Il Falconieri gli disse che volevano i
briganti eseguire tale ricatto, appostandosi la comitiva nella casa di Luigi Malangieri fu Michele,
che è giusto dirimpetto a quella del Sign. Mancusi, ma il Manzi non volle per paura di un qualche
tradimento. Il Falconieri aggiungeva che tale affare era stato organizzato da Domenico Faino di
Gauro e da Sebastiano De Cristofaro, massaro colla mandria ai Piani Grandi. Il D’Andria ciò
udendo pensò subito avvertire il Sign.Giuseppe, e poiché costui era a Napoli si recò dal suo nipote
Giovanni a cui tutto rilevò. E non pago ritornato il sign. Giuseppe il mattino del 23, recassi alla casa
di lui e lo ragguagliò delle rilevazioni avute, e gli progettò d’avvertire subito le autorità in Salerno,
ma il Mancusi rispose di volerne parlare prima al Brigadiere dei Carabinieri, prestando forse poca
fede ai detti del D’Andria. Interrogato il Sign.Mancusi per tale importantissima dichiarazione,
rigettate per filo e per segno quando aveva dichiarato il D’Andria, ed aggiunse che anche egli aveva
avvertito lo zio il quale avendone conferito col Brigadiere dei Carabinieri, questi gli aveva risposto
che riteneva infondata la voce che ci fossero briganti nella campagna.

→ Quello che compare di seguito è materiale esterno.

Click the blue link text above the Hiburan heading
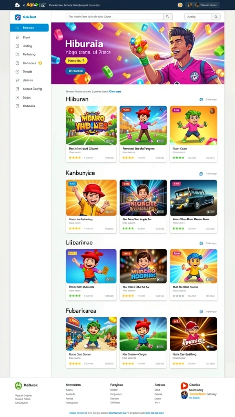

Non più mancò dall’Autorità
di P.S. di chiamare anche l’Alessandro Santoro, la cui dichiarazione non fu scritta perché egli non
fece espressa preghiera per tema di essere ucciso dai briganti, sia perché faceva sperare che volesse
adoperarsi mediante largo compenso a far sorprendere la banda”. Questo episodio è l’ennesima
conferma che nonostante i numerosi indizi di un tentativo di sequestro in corso di preparazione, le
autorità locali e provinciali di Pubblica Sicurezza commisero in questa fase numerosi errori di
valutazione, sottovalutarono colpevolmente sia la “misteriosa” aggressione al cocchiere ma anche
precise testimonianze che se valutate in modo adeguato avrebbero permesso di scongiurare il
sequestro.
Per trovare i complici e i manutengoli e catturare la banda Manzo si utilizzavano senza
scrupolo anche sistemi illegali. Un solo esempio per tutti: un certo Salvatore Caputo fu arrestato dai
Carabinieri mentre si trovava nelle campagne di Prepezzano “in altitudine sospetta”. Proprio così:
”altitudine sospetta” è scritto nel rapporto datato 7 luglio 1872 e firmato dal Maggiore Enrico De
Rogatis.
Questa parte del dossier sul brigantaggio post-unitario nei Picentini è stato pubblicato quasi
integralmente sabato 28 ottobre 2006 sul quotidiano “il Salernitano”a firma di Walter Brancaccio.